China earthquake kills 13, injures 199
The toll from a strong 6.0-magnitude earthquake in southwest China rose to 13 dead and 199 injured on Tuesday as rescuers pulled bodies and survivors from wrecked buildings.
More than 8,000 people were relocated as a large number of structures were damaged or collapsed after the quake struck late Monday near Yibin, in Sichuan province, according to the city government.
State broadcaster CCTV aired footage of rescuers bringing a survivor out of a building's rubble on a stretcher overnight.

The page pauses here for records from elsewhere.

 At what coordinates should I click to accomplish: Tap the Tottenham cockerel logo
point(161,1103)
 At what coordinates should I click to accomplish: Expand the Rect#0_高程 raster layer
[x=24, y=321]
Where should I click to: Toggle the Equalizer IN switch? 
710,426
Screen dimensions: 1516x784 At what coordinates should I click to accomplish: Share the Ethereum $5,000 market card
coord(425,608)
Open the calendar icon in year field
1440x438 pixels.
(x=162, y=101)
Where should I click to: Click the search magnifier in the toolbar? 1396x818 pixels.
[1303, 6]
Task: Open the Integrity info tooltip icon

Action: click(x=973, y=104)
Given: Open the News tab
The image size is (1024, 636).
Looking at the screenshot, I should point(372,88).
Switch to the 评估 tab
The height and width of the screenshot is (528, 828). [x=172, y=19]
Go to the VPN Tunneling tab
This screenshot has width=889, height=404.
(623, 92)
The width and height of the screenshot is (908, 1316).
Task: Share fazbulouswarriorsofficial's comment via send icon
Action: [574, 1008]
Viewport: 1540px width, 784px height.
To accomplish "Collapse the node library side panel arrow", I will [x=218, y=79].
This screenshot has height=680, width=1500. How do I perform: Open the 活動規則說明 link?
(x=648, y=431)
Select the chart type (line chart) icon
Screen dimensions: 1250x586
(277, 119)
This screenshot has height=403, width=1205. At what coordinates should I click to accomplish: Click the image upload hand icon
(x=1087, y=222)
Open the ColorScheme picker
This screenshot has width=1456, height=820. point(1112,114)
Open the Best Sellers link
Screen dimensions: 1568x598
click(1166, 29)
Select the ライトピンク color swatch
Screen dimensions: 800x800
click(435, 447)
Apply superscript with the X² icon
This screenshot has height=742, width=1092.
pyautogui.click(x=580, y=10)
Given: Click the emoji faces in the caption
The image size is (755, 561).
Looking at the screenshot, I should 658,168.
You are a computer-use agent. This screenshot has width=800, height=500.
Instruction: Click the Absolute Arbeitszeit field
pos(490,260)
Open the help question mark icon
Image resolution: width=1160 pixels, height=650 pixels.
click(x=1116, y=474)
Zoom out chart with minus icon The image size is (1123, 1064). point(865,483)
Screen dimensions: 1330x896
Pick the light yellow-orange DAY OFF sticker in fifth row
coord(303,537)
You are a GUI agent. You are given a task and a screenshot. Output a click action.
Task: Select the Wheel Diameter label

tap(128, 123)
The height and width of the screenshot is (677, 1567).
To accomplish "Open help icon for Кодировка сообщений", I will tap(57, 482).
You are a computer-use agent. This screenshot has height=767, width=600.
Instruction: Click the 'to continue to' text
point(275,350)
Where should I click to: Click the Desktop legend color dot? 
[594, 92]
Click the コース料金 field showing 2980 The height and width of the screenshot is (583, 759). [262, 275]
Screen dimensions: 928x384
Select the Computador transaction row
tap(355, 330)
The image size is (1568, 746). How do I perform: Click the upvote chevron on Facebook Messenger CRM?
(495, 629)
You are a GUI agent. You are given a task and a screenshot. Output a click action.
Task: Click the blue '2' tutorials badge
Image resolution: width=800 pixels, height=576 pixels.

Other images were of a woman being helped out of another collapsed structure.
Photographs from Changning county showed an electricity pole knocked down on the roof of a building, a hole in a brick home and broken windows on the street.
Cracks appeared in several roads, and a major highway connecting Yibin and Xuyong county was closed, according to the official Xinhua news agency.
Mud and rock slipped from the side of a hill, blocking a road and wrapping around a truck, CCTV footage showed.
More than 12,000 homes were moderately damaged, while 73 buildings have collapsed, Yibin authorities said.
The possibility of thunder and showers over the next two days could complicate the rescue efforts, Xinhua noted.
An early warning alarm system was triggered in the provincial capital Chengdu about one minute before the earthquake struck, the news agency said. The alert rang 10 seconds before it hit Yibin.
A three-second headstart before a tremor hits can prevent 14 percent of casualties, Xinhua said.
Nine people died in Changning county and four others in Gong county, the Yibin city government said on its Twitter-like Weibo account, up from a death toll of 12 earlier in the day.
Rescuers have pulled at least 20 people from the wreckage, and more than 100 people are receiving treatment at hospitals, it said.
More than 500 firefighting teams have been dispatched to the scene. Rescue personnel were also sent with more than 5,000 tents, 10,000 cots and other emergency supplies.
The area was hit by a series of at least four aftershocks, the largest of which had a magnitude of 5.1.
The US Geological Survey put the magnitude of the main quake at 5.8, although the China Earthquake Networks Center, the government seismology authority, put the quake at 6.0.
Earthquakes regularly strike Sichuan, where a powerful 7.9-magnitude quake left 87,000 people dead or missing in 2008.
In February, three earthquakes hit Rongxian county in the province, killing two people and injuring 12 others -- casualties that residents blamed on fracking.
Local authorities later halted shale gas mining after thousands of residents protested.